Data records:

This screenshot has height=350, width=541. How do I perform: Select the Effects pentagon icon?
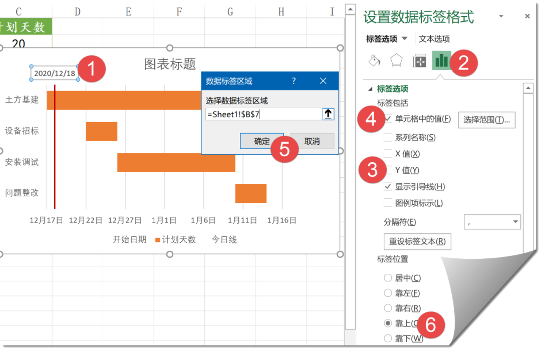pyautogui.click(x=397, y=60)
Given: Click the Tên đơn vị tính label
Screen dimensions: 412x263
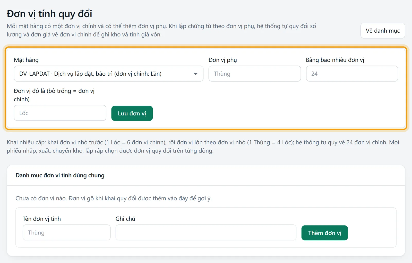Looking at the screenshot, I should [42, 219].
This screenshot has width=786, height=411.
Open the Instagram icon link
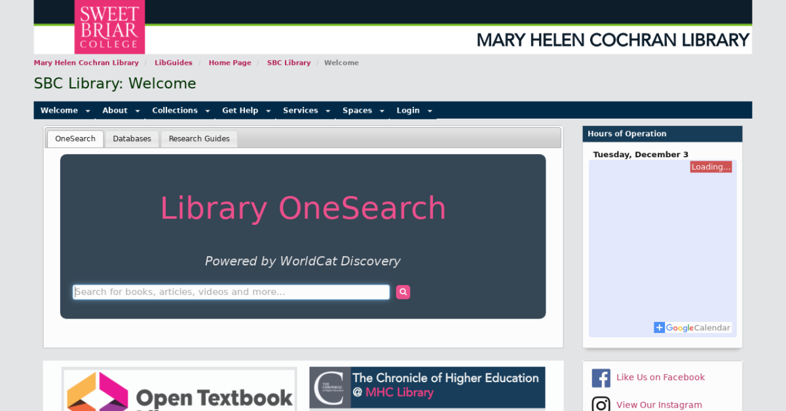click(601, 404)
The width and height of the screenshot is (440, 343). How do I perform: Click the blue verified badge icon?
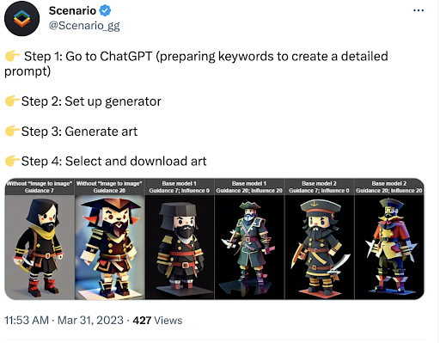[105, 10]
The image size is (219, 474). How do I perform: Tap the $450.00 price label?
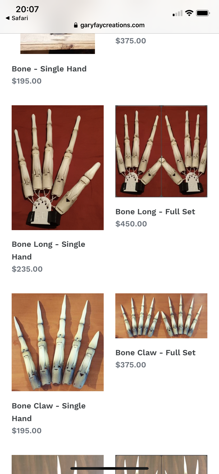click(x=131, y=224)
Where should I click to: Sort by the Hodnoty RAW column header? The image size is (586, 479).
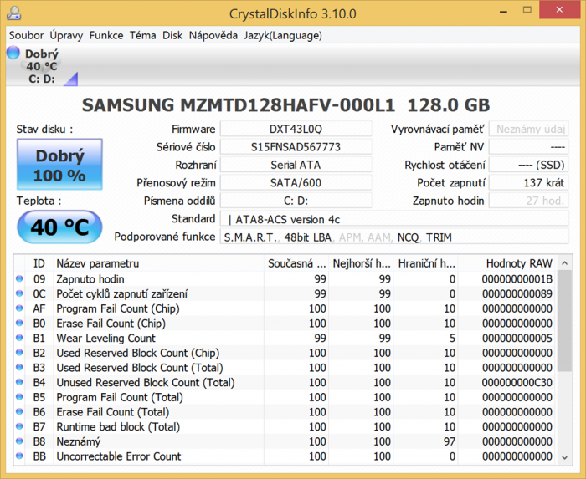[519, 263]
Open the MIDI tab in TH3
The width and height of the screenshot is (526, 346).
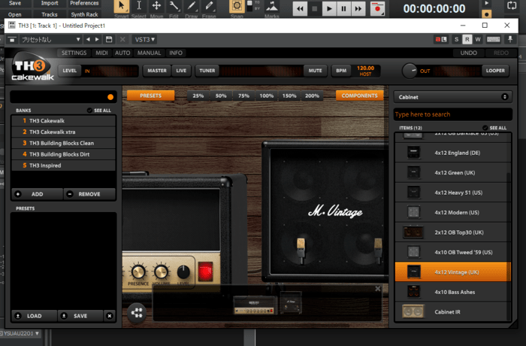pos(101,53)
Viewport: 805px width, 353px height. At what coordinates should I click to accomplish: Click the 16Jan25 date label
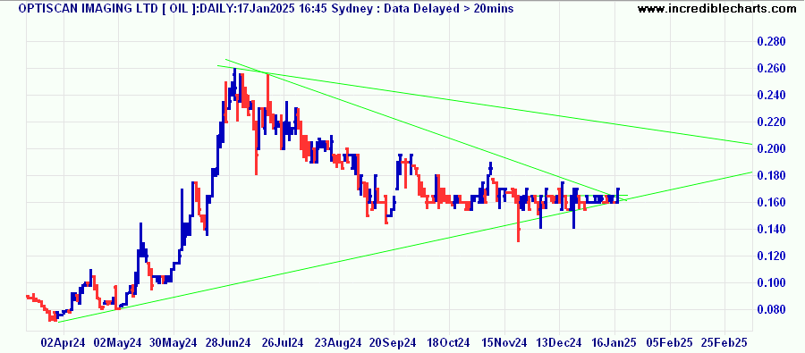(614, 342)
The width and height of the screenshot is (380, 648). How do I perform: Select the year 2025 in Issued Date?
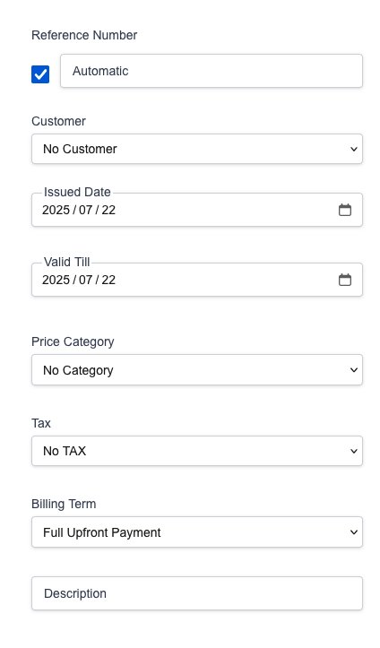pyautogui.click(x=56, y=210)
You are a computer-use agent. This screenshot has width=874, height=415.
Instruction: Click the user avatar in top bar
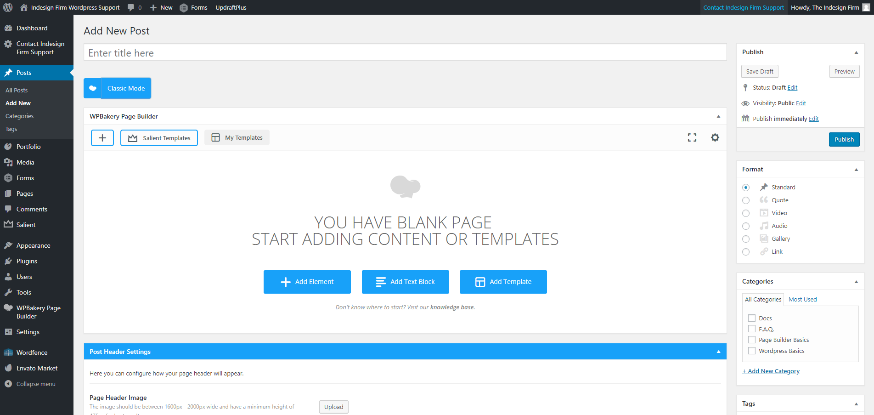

Instructions for the task:
Give the lines of the entries above exactly as they appear, leaving out each picture.

Result of the exercise:
This screenshot has height=350, width=541. How do I perform: Select the Effects pentagon icon?
pyautogui.click(x=397, y=60)
Given: Click the Tên đơn vị tính label
Screen dimensions: 412x263
Looking at the screenshot, I should [42, 219].
This screenshot has width=786, height=411.
Open the Instagram icon link
click(601, 404)
The width and height of the screenshot is (440, 343). How do I perform: Click the blue verified badge icon?
[105, 10]
The image size is (219, 474). How do I perform: Tap the $450.00 price label?
click(x=131, y=224)
Where should I click to: Sort by the Hodnoty RAW column header? The image size is (586, 479).
[519, 263]
Open the MIDI tab in TH3
The width and height of the screenshot is (526, 346).
pos(101,53)
Viewport: 805px width, 353px height. At what coordinates should I click to accomplish: Click the 16Jan25 date label
(614, 342)
The width and height of the screenshot is (380, 648). How do I perform: Select the year 2025 in Issued Date?
pyautogui.click(x=56, y=210)
You are a computer-use agent. This screenshot has width=874, height=415.
Instruction: Click the user avatar in top bar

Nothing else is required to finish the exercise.